0

I'd like to generate all possible combination (without repetitions) in bit representation. I can't use any library like boost or stl::next_combination - it has to be my own code (computation time is very important).

Here's my code (modified from ones StackOverflow user):

    int combination  = (1 << k) - 1;
    int new_combination = 0;
    int change = 0;

    while (true)
    {
        // return next combination
        cout << combination << endl;

        // find first index to update
        int indexToUpdate = k;
        while (indexToUpdate > 0 && GetBitPositionByNr(combination, indexToUpdate)>= n - k + indexToUpdate)
            indexToUpdate--;

        if (indexToUpdate == 1) change = 1; // move all bites to the left by one position
        if (indexToUpdate <= 0) break; // done

         // update combination indices
        new_combination = 0;
        for (int combIndex = GetBitPositionByNr(combination, indexToUpdate) - 1; indexToUpdate <= k; indexToUpdate++, combIndex++)
        {
            if(change)
            {
                new_combination |= (1 << (combIndex + 1));
            }
            else
            {
                combination = combination & (~(1 << combIndex));
                combination |= (1 << (combIndex + 1));
            }
        }
        if(change) combination = new_combination;
        change = 0;
    }

where n - all elements, k - number of elements in combination.
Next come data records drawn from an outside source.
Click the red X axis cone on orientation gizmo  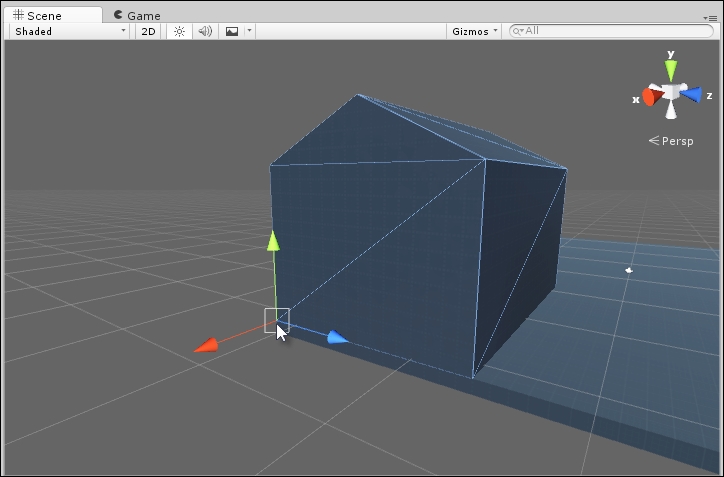coord(650,96)
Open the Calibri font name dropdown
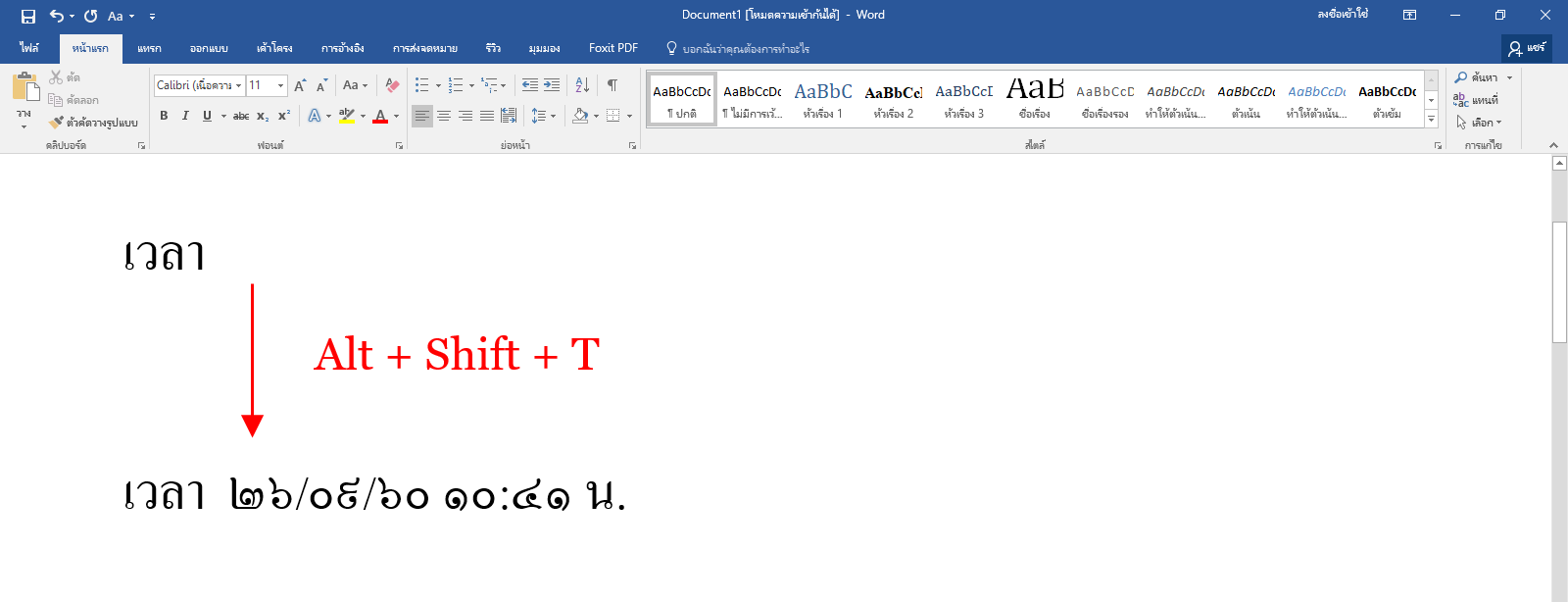 click(x=199, y=85)
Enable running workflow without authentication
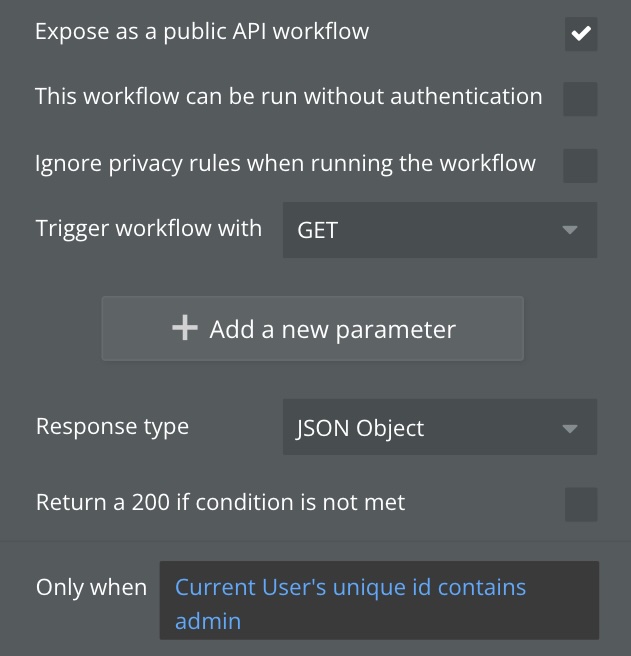631x656 pixels. (x=580, y=99)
GetBitPositionByNr - return position of k-th bit. GetBitPositionByNr(13,2) = 3 cause 13 is 1101 and second bit is on third position.

It gives me correct output for n=4, k=2 which is:

0011 (3 - decimal representation - printed value)
0101 (5)
1001 (9)
0110 (6)
1010 (10)
1100 (12)

Also it gives me correct output for k=1 and k=4, but gives me wrong outpu for k=3 which is:

0111 (7)
1011 (11)
1011 (9) - wrong, should be 13
1110 (14)

I guess the problem is in inner while condition (second) but I don't know how to fix this.
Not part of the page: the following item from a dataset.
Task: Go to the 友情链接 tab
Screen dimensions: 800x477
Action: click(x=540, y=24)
Maybe some of you know better (faster) algorithm to do want I want to achieve? It can't use additional memory (arrays).

Here is code to run on ideone: IDEONE

db_k
  • 364
  • 1
  • 5
  • 19
  • 3
    See the classic algorithm: https://graphics.stanford.edu/~seander/bithacks.html#NextBitPermutation; one must start with `(1 << n) - 1`, where `n` is the number of bits; Note that the recurrence ends with all ones. – Aki Suihkonen Jul 29 '15 at 08:22
  • Thanks a lot, that was one I was looking for. – db_k Jul 29 '15 at 09:21
  • @AkiSuihkonen Why a comment instead of answer?! – stgatilov Jul 29 '15 at 17:54
  • The Q wasn't that clear -- but it's been answered so many times here, that I don't think it's ok to get any more rep from new answers: http://stackoverflow.com/search?q=next+bit+permutation – Aki Suihkonen Jul 30 '15 at 05:39

1 Answers1

0

When in doubt, use brute force. Alas, generate all variations with repetition, then filter out the unnecessary patterns:

unsigned bit_count(unsigned n)
{
    unsigned i = 0;

    while (n) {
        i += n & 1;
        n >>= 1;
    }

    return i;
}

int main()
{
    std::vector<unsigned> combs;
    const unsigned N = 4;
    const unsigned K = 3;

    for (int i = 0; i < (1 << N); i++) {
        if (bit_count(i) == K) {
            combs.push_back(i);
        }
    }

    // and print 'combs' here
}

Edit: Someone else already pointed out a solution without filtering and brute force, but I'm still going to give you a few hints about this algorithm:

  • most compilers offer some sort of intrinsic population count function. I know of GCC and Clang which have __builtin_popcount(). Using this intrinsic function, I was able to double the speed of the code.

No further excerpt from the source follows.